Water in a connector can do that. Looks fine on ohm meter but RF sees the very
very high dielectric constant of water and shunts to ground. This first got me
when some water got into a Type N barrel, a thin film of water coated the
internal insulator disc. Flushed it out with high test alcohol and function
was restored.
-Mike-
From: Patrick Greenlee <patrick_g@windstream.net>
To: towertalk@contesting.com
Sent: Monday, December 15, 2014 8:09 AM
Subject: [TowerTalk] Strange coax failure
Most all tower users have fairly extensive coax runs on which we depend
for near trouble free service. Here is one strange tale...
I had been having fits chasing an antenna/feedline/connector problem
that was common to all antennas/towers. I whipped up a quickie
temporary 10 meter dipole and hung it with woodworking spring clamps
from bungee cords clamped to gutters. I did use a nice balun at the
center. Put Comet antenna meter on it and cut the length to resonate at
29 megs where it was dead flat and 50 ohms. Not having a piece of coax
long enough to make it to the transceiver I used some jumpers joined
with T's (didn't have enough barrel connectors handy) and reached the
transceiver. The antenna meter attached for a quick test before hooking
coax to rig and the needle went crazy and uninterpretable.

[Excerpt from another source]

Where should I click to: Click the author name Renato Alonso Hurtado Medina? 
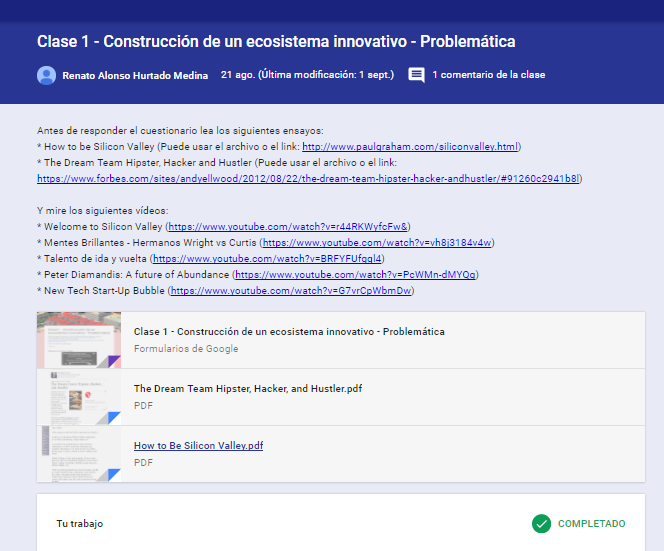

I tried at
the various junctions of jumpers until I got good readings thereby
identifying the bad jumper. ( I had 6 each 6 ft jumpers and needed 3-4
for this lashup.)
Brief digression: I bought a 6 pak of 6 ft RG-58U jumpers with PL-259's
for a "bargain" price on evilBay.
So, I visually inspected the suspect jumper and it looked brand new with
its nice part number tag and "made in China" prominently displayed. I
grabbed a VOM and checked the bad jumper finding continuity where and
only where it was supposed to be and nowhere it wasn't. Connected the
bad boy to a 50 ohm dummy load and other end to antenna meter. Really
weird readings. Substitute another jumper and indications are perfect
50 ohms irrespective of frequency, as should be expected.
It isn't like the antenna meter is causing arcing given its low output.

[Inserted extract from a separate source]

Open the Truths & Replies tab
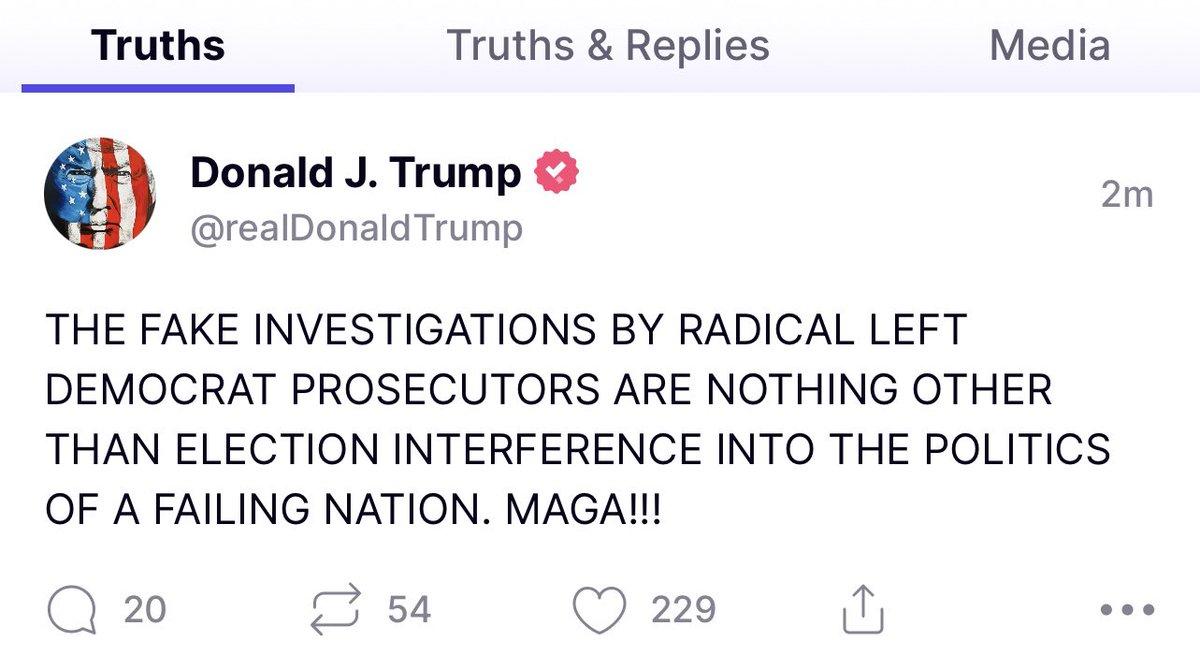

I haven't a clue as to what sort of anomalous defect could cause these
indications. I have been using coax for over 50 years (first ham lisc
in 1962 and CB before that plus a year and a half as field service
engineer in marine electronics/communications) and maybe I have just
been lucky but I have never seen anything like this before.
Anyone have an idea regarding what the defect might be? I'm going to
cut the bad jumper in half and test the halves and then cut the bad
piece in half and test those pieces. Whichever is bad will then be
dissected carefully to see, if possible, what was physically wrong with
the coax. This is a real head scratcher for me. The good news is I'm
back on the air with a pan adapter full of signals again and loving it.